Patrick McSweeney


 

A Blast from 'Bama

Alabama voters just voted down a big tax increase. What is it about "no tax hikes" that Virginia politicians don't understand?


On September 9, 2003, the voters of Alabama rejected a ballot measure to increase taxes by $1.2 billion.  Opposition to the measure was almost two to one.

 

The outcome was a clear and resounding defeat for Republican Gov. Bob Riley. It also sent a powerful message to other states, particularly South Carolina, where the Republican governor is pushing a similar tax increase.

 

In sharp contrast, Tennessee’s newly elected governor, Democrat Phil Bredesen, is cutting spending instead of proposing a tax increase. He follows a Republican governor who urged unsuccessfully that Tennessee enact a state income tax to close a nearly $1 billion budget gap.

 

Partisan labels provide little or no help to voters nowadays, even in Virginia. Voters are looking for more than pitiful plaints from elected officials that they have no option other than to raise taxes.

 

Neither party in Virginia is offering clear and consistent leadership on the issues of taxes and spending.  Republicans will pay a far greater price for this lack of clarity and constancy than Democrats because the Republican Party depends on a coherent philosophy for its appeal. The Democratic Party, as the late Theodore White observed in The Making of the President: 1960, is not organized around a governing philosophy, but is essentially a coalition of interests generally pressing for an expanded role for government.

 

To continue winning the support of a governing majority of voters, Republicans must project an image of representing the average taxpayer’s interest. That interest is too often displaced by special interests demanding their particular favors from government.

 

When government is reduced to nothing more than a contest over who gets what from government, politicians seek to please special interests and the size of government tends to expand. Tocqueville noted in his Democracy in America that politicians try to bribe the voters with their own money. The only effective way to counter that practice is to find candidates willing to run for office on a pledge of limited government in the interest of all of the people.

 

When Virginians stand back from the immediate political debates and look at long-term trends, they are obliged to ask whether the inevitable consequences of those trends are acceptable.  Let’s look at some of those trends.

 

During the period 1996-2003, state government spending increased by more than 46 percent. Over that same period, the rate of growth of the state’s population, the rate of inflation, and the rate of expansion of the state’s economy were all far lower.

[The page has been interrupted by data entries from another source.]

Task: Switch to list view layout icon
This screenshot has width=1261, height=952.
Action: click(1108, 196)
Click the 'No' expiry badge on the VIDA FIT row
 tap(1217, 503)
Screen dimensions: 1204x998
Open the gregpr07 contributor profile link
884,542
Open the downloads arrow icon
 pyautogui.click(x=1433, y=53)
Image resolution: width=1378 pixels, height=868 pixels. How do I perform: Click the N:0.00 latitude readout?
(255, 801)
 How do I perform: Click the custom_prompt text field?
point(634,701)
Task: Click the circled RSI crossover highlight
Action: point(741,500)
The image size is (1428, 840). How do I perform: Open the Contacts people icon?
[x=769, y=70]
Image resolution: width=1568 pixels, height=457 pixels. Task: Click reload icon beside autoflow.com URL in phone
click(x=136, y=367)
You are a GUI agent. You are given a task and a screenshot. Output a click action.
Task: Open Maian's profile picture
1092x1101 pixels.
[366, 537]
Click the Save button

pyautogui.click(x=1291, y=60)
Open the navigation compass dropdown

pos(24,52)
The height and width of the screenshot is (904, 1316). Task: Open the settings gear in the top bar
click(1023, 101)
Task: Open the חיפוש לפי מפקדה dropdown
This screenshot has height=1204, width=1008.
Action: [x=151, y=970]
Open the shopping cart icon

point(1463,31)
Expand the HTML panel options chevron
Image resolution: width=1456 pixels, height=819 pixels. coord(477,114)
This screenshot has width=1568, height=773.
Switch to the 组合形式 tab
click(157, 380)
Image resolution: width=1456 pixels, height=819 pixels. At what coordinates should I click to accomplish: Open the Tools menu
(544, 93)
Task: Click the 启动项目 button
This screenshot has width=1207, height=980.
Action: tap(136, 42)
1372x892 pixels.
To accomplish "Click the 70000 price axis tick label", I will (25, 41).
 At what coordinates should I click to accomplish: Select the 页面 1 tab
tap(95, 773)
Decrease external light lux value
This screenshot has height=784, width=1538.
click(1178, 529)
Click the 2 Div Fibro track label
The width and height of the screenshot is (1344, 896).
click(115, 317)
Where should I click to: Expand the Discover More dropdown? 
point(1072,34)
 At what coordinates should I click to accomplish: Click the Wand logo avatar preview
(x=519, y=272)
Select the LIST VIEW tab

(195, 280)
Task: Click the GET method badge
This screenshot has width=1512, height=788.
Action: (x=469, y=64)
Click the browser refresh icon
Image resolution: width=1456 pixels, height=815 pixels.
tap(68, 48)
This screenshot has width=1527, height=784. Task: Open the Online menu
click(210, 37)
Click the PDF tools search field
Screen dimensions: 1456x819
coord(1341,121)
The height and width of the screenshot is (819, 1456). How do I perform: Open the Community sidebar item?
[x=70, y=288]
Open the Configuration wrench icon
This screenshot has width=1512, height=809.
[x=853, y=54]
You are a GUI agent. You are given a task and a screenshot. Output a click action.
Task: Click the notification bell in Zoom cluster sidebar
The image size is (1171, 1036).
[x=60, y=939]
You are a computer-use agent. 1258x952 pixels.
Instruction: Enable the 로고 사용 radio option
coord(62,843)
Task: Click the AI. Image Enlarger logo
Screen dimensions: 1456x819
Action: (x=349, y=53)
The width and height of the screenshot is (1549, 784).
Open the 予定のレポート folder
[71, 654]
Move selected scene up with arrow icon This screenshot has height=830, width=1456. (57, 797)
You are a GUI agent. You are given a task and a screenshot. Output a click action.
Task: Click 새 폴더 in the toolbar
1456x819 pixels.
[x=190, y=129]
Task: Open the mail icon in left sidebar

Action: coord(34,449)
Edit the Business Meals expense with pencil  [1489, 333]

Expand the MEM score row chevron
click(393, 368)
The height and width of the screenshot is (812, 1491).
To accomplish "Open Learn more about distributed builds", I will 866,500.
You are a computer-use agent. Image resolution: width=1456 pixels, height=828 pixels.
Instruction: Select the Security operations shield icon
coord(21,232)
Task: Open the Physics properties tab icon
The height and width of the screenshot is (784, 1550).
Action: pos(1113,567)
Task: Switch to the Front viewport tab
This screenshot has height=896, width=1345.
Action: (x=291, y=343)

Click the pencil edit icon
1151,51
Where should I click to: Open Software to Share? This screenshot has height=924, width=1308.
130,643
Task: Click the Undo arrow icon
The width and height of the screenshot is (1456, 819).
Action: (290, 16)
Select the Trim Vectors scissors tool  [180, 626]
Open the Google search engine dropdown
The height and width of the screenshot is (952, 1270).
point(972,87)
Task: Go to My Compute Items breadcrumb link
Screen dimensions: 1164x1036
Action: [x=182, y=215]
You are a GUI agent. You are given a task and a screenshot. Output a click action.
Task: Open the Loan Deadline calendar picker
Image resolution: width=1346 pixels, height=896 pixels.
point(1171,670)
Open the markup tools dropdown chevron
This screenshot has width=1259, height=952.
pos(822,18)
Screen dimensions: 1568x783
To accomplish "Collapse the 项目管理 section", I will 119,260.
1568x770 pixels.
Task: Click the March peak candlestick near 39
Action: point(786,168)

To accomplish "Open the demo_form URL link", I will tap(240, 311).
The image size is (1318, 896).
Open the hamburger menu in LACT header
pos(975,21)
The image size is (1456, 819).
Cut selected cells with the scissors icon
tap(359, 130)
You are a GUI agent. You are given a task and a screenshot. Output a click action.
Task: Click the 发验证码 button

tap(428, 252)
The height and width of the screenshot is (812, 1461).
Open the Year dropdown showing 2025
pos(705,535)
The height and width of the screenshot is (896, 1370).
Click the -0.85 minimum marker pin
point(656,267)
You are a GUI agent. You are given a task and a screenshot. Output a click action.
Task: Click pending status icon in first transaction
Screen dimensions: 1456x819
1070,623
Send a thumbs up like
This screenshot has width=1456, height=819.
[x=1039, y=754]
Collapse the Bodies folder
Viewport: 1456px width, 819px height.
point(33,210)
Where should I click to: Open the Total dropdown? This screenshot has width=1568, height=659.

Actual spending on state programs has not been reduced from one biennium to another. The state has merely reduced the levels budgeted for spending, and those levels were predicated on revenue projections that proved too optimistic.

 

Every new budget reflects cost assumptions that far outstrip the growth in the population to be served and the rate of inflation. This is one place where discipline must be asserted. Another is in how we project what revenues will be available over a two-year budget cycle.

 

Politicians find it exceedingly difficult to control their impulse to spend when economic forecasts are optimistic. We cannot afford to continue the past trend in state spending that far exceeds the growth in the economy that sustains government programs. The majority of voters get it. The mystery is that many politicians don’t.